The Security Architect translates the CISO’s strategic vision into robust, compliant technical solutions across IT, OT, cloud, and network environments. The role ensures end-to-end consistency with NIS2, GDPR, ISO 27001, IEC 62443 and related frameworks, using Archimate modeling and functional frameworks (e.g., CyFun, ISO 27001) to drive traceability, governance, resilience, and business continuity.
Design and evolve the target security architecture, embedding Security by Design and Privacy by Design from early project phases.
Define architecture standards, models, and principles aligned to strategic directions.
Integrate key domains (network, cloud, IT/OT/IoT, ICAM, data, cryptography) into a coherent, modular vision.
Lead/contribute to security intake and architecture committees to maintain alignment with the target architecture.
Perform technical and architectural risk assessments on projects, infrastructures, applications, and industrial systems; recommend mitigations and maintain a consolidated risk view (including SAP, AI use, access management, inter-application flows).
Contribute to drafting/updating technical security standards and ensure alignment with legal and reference frameworks (CyFun, ISO 27001, IEC 62443, NIST, NIS2, GDPR).
Support project, IT/OT, and business teams with security requirements, solution analysis, and RFI/RFP processes.
Ensure alignment of critical components (ICAM, detection/response, cryptography) with security objectives and the IT roadmap.
Monitor threats, technologies, and regulations; drive continuous improvements in detection/response, logging, resilience, and identity management; promote modeling and reusability.
Coordinate with competent authorities when required.
Bachelor’s degree in Cybersecurity, Computer Science, or related field.
5+ years in a similar role within complex hybrid environments (IT, OT, IoT, Cloud, ERP).
Strong knowledge of regulations/standards/frameworks: CyFun, ISO 27001, NIST, IEC 62443, NIS2, GDPR, CIS Controls.
Ability to develop and maintain security processes, policies, and standards aligned with business and regulatory needs.
Broad technical expertise in several of the following:
Network architecture, segmentation, Zero Trust, and Cloud Security
Secure SAP integration
ICAM (IAM, IGA, PAM, federation, provisioning, physical/logical access)
Cryptography (PKI, key management, strong authentication)
XDR, SIEM, monitoring, and auditing
Secure use of AI and generative models
Proficiency with architecture modeling tools/languages (Archimate)

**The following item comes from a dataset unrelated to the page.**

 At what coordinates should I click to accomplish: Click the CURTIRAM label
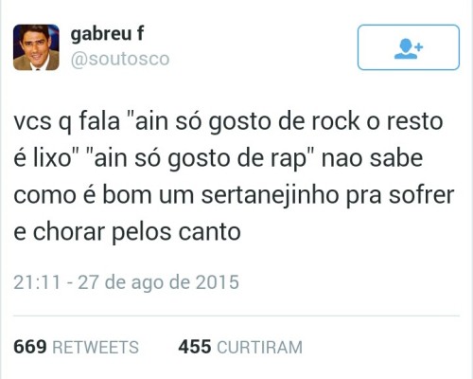pos(260,347)
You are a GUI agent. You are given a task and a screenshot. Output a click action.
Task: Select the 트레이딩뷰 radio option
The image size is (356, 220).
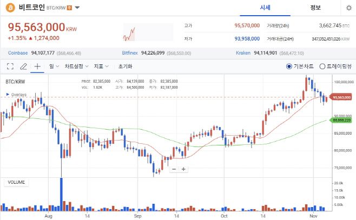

Excellent communication and synthesis skills; structured, critical, solution-oriented mindset; autonomy and rigor; strong sense of priorities and change management skills; ability to interact with technical, business, and executive stakeholders.
Master’s degree in a relevant field.
CISSP certification (strongly preferred).
Demonstrated experience with Zero Trust, IT/OT convergence, SAP integration, and cloud security patterns at scale.
Hands-on practice with architecture committees/intake processes and maintaining traceability of architectural decisions.
Other valued certifications: CISM, CISA, ISO 27001 Lead Implementer, SABSA, or equivalent.
Experience coordinating with competent authorities and contributing to security governance committees.
Advanced exposure to industrial security (IEC 62443), AI security, and cryptographic architecture patterns beyond PKI (e.g., HSM, key rotation strategies).